[Items from a data source]
********
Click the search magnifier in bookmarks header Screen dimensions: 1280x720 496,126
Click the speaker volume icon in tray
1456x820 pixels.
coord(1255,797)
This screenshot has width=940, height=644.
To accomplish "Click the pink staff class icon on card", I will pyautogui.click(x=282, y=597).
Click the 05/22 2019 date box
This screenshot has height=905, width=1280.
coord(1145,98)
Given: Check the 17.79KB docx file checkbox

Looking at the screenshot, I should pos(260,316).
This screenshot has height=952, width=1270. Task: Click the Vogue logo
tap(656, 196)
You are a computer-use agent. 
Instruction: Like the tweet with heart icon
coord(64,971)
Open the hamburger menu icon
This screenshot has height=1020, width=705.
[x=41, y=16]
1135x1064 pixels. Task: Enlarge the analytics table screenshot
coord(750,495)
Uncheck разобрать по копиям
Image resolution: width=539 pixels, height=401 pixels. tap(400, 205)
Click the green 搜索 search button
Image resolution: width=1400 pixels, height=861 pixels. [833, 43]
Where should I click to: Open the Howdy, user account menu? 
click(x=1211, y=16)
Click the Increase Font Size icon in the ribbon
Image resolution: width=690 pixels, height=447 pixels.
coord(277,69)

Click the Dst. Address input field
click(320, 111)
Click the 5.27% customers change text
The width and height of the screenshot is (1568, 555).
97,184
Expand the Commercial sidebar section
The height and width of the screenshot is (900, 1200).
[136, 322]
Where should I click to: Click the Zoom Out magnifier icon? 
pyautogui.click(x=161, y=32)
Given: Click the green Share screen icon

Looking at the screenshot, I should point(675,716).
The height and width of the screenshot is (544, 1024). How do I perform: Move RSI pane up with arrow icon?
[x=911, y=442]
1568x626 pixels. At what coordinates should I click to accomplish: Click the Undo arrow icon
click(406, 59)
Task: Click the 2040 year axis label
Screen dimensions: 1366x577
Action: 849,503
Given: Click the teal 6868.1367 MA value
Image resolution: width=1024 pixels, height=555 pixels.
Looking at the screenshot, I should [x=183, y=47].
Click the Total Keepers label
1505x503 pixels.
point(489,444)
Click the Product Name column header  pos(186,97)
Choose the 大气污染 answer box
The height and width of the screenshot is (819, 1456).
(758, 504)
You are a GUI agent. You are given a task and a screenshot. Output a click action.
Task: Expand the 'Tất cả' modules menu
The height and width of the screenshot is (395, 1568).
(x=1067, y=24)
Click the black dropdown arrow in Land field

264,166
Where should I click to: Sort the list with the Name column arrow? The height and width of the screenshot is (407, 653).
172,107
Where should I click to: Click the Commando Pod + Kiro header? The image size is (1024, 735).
********
Exercise =>
Answer with one number, namely the count of lines in the entries that include the word "agent".

Response =>
2